Van Haberleri 6.09.2019 12:53:24 0
Uzmanlardan yeni eğitim yılı öncesi uyarılar
Tarih: 01.01.0001 00:00

Van’da Kavram Eğitim Kurumları Müdürü ve Rehberlik Öğretmeni Lokman Tekin; mutlu, başarılı ve sağlıklı bir toplumun ancak kaliteli bir eğitimle mümkün olduğunu ifade ederek, “Öğrenciler, okullar, öğretmenler, aileler birbirleriyle yarışma halinde değil, dayanışma halinde olmalıdırlar” dedi.

2019-2020 Eğitim Öğretim Yılı’na sayılı günler kala uzmanlar, önemli uyarılarda bulundu. Başarılı bir eğitim için herkese düşen görevler olduğunu dile getiren Kavram Eğitim Kurumları Müdürü ve Rehberlik Öğretmeni Lokman Tekin, eğitimin belki de son yıllarda en çok yıpranan sektör olduğunu söyledi. Eğitimde neredeyse hiçbir şeyin tam olarak yolunda gitmediğini belirten Tekin, “İdealize ettiğimiz, bilinçlenme seviyesi yüksek, manevi değerlerine sahip çıkan, doğaya ve diğer tüm canlılara karşı “yaşatıcı” olabilen, bilimi ve bilimsel değişimi yakından takip edip, yeni değişimleri oluşturabilen bir toplum ancak eğitimi güçlü olabilen bir toplumdur. Peki eğitimi güçlü hale getirebilmemiz için neler yapmalıyız? Eksikliklerimiz neler? İdealize ettiğimiz bir toplumu nasıl oluşturacağız? Öncelikle eğitimi doğru anlamamız ve şu 3 ayrıntıyı unutmamamız lazım: Eğitim sadece okullarda verilmez, eğitim yaşam boyu devam eden bir süreçtir ve eğitim için herkes bir şey yapabilir” dedi.
__________
Alıştırma 1: Yukarıdaki eğitim uyarıları haberine göre şu ifadeler doğru mu: (a) Tekin, öğrencilerin, okulların, öğretmenlerin ve ailelerin birbirleriyle yarışması gerektiğini söylüyor; (b) Tekin, eğitimin son yıllarda belki de en çok yıpranan sektör olduğunu belirtiyor; (c) Tekin'e göre eğitim yalnızca okullarda verilir? Her biri için evet ya da hayır deyin ve habere dayanak olan sözleri aynen alıntılayın.
Alıştırma 2: Eğitim uyarıları haberinde Tekin, yarışma yerine birbirleriyle dayanışma içinde olmaları gerektiğini söylediği kimleri sayıyor? Hepsini sıralayın.
Alıştırma 3: Eğitim uyarıları haberini, gösterilen son cümleden sonrasından sürdürerek yazın.

İncelenecek veriler:
__________
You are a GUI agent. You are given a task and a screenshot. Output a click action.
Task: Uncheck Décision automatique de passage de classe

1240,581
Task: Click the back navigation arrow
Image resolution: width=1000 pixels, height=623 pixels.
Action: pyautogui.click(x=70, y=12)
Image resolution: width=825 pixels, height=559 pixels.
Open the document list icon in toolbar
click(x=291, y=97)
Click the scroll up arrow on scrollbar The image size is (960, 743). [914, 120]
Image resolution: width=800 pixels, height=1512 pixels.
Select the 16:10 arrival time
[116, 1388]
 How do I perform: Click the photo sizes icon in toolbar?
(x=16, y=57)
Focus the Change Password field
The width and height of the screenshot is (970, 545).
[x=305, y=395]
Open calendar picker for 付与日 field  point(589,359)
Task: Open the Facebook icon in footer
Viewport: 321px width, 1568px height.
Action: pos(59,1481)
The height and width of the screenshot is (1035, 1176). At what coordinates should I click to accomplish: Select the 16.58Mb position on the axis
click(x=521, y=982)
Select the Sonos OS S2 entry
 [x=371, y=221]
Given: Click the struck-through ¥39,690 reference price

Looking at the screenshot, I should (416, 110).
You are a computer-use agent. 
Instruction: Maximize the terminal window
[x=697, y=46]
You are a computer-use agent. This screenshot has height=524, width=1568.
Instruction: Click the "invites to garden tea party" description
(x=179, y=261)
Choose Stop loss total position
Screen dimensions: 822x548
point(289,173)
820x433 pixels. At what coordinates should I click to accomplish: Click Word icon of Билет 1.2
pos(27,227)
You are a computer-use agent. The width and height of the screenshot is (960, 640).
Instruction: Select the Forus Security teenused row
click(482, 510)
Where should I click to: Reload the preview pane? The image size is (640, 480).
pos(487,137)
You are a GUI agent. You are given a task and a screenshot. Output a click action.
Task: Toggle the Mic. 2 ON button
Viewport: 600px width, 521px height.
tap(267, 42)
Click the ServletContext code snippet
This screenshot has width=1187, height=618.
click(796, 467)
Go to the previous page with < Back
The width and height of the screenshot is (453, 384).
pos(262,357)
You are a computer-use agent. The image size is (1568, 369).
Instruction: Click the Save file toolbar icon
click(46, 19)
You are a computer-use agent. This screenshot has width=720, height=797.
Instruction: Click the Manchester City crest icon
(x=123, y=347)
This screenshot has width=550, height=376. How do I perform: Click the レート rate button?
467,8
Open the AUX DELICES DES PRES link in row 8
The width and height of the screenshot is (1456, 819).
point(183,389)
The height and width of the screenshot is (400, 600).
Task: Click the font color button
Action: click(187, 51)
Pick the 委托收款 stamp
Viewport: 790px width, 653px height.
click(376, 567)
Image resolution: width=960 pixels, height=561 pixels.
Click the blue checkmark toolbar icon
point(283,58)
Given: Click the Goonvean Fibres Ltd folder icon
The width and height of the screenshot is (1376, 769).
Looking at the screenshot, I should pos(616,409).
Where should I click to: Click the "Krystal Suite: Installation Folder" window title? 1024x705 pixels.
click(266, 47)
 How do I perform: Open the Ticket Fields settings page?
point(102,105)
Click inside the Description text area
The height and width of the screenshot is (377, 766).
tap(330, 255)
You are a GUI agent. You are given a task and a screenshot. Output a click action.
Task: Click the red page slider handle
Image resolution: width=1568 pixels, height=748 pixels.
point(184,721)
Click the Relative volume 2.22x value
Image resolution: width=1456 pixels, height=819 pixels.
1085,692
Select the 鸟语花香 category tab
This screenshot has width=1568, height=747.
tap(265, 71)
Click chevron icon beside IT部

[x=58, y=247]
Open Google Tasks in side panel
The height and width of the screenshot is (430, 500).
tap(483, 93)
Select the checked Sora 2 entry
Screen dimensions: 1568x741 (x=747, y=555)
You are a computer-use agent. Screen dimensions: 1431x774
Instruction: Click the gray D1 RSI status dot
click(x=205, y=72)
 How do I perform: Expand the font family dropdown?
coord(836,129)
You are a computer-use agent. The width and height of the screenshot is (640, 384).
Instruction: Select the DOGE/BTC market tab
__________
Cevap alanı 1:
(a) Hayır: "birbirleriyle yarışma halinde değil, dayanışma halinde olmalıdırlar"
(b) Evet: "eğitimin belki de son yıllarda en çok yıpranan sektör olduğunu söyledi"
(c) Hayır: "Eğitim sadece okullarda verilmez"

Cevap alanı 2: Öğrenciler, okullar, öğretmenler, aileler

Cevap alanı 3:
Toplumda başarılı, sağlıklı ve güvenli bireyler yetiştirmek istiyorsak, bunun derhal hayata geçirilmesi gerektiğinin altını çizen Tekin, “Birincisi toplumda herkes öğretmen kesiliyor. Bırakalım öğretmenliği sadece öğretmenler yapsın. Çocuklarımızın ve gençlerimizin anneye, babaya, dedeye, amcaya, teyzeye de ihtiyacı var. Çocuklarınızla arkadaş olmayın! Onların yığınla arkadaşı ve öğretmeni var ama bir annesi ve bir babası var. İkincisi çocuklarımıza sosyal bilimler, görsel sanatlar, spor ve pratik beceriler kazandırmamız lazım. Okullarda öğretilen bilgiler soyut ve hayattan kopuk olmamalıdır. Sınavlar öğrencinin ilgi, yetenek ve becerilerini ölçen, onları geliştiren bir formata dönüştürülmelidir. Üçüncüsü ise öğrenme, oyun haline dönüştürülmelidir. Öğrenciler öğrenirken, aynı zamanda zevk alabilmeli, oyun terapisi hissedebilmeliler. Matematik, fen bilimleri gibi soyut kavramlar gerektiren dersler müzik, drama, spor gibi uygulamalarla öğretilmelidir” ifadelerini kullandı.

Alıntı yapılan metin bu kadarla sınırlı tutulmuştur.